I have hurt more than I have ever hurt in the past six years. I often feel as if I’m limping, out of breath, wishing it was ‘easier.’ In a city convinced of its own self-sufficiency and goodness, enamoured of all its natural beauties, content with Charles Taylor’s imminent frame, it seems we’re buried in cultural irrelevance — and I want relevance and visibility, damnit!
I nurture a secret delusion that if we saw more tangible, measurable results the hurt would evaporate and I would feel we are finally making an impact on our city. But the truth is closer to this: the Gospel in Vancouver is like a seed dying in the soil. Life is germinating in the soil of our struggles and it seems, at least to me, ready to emerge. But I am at best an impatient gardener.
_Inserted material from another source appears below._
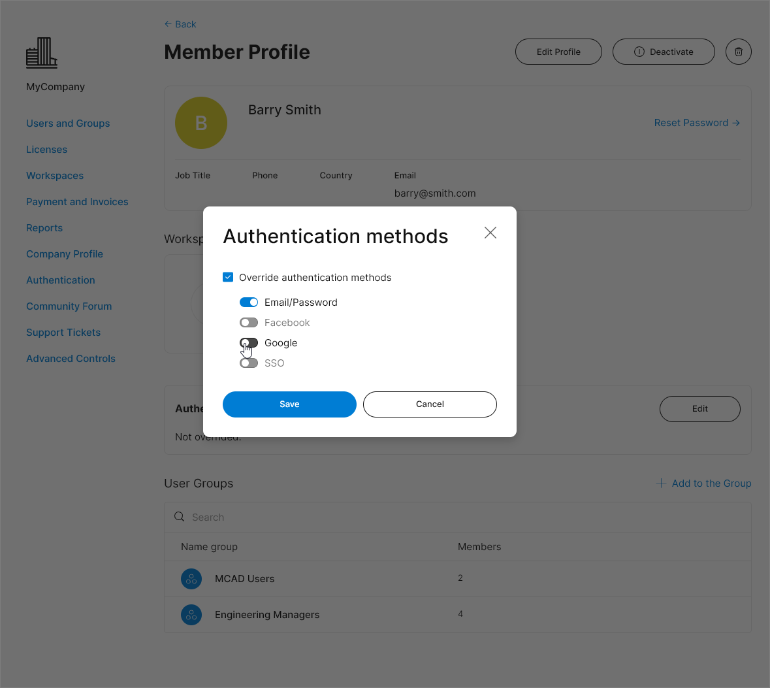
Task: Uncheck Override authentication methods checkbox
Action: pos(228,277)
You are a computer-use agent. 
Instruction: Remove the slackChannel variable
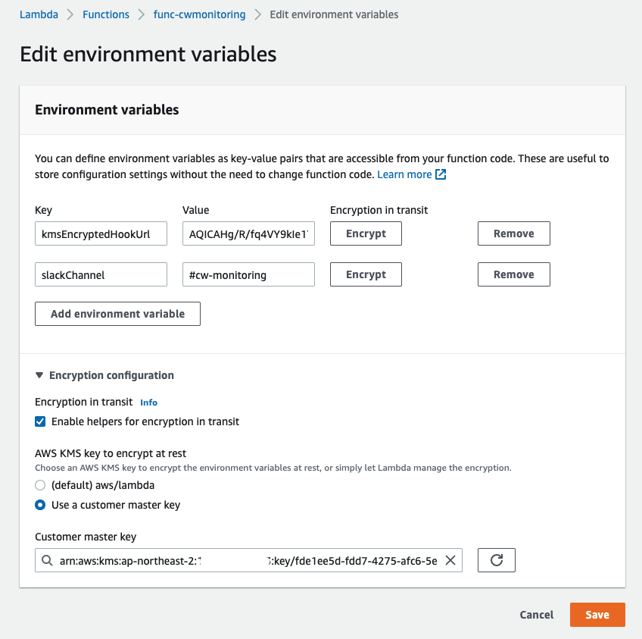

So, how is the Church doing in Vancouver? It depends on whom you ask. Some are optimistic with a hint of triumphalism, and others are pessimistic, edging toward despair. As for me, I’ve stopped trying to answer this question. Only the Lord knows. I suspect he is enamoured with the Church’s beautiful resilience — this hot mess of grace — correcting her missteps, and preparing her for suffering and joy.
I appreciate what church planting has done to me. Yes, my heart aches, my heart aches, and my heart aches. But the ache is not just pain. It is a hope that refuses to die — accompanied by a joy that wells up and surprises me. Because, somewhere, I once heard:
A bruised reed he will not break, and a smoldering wick he will not quench.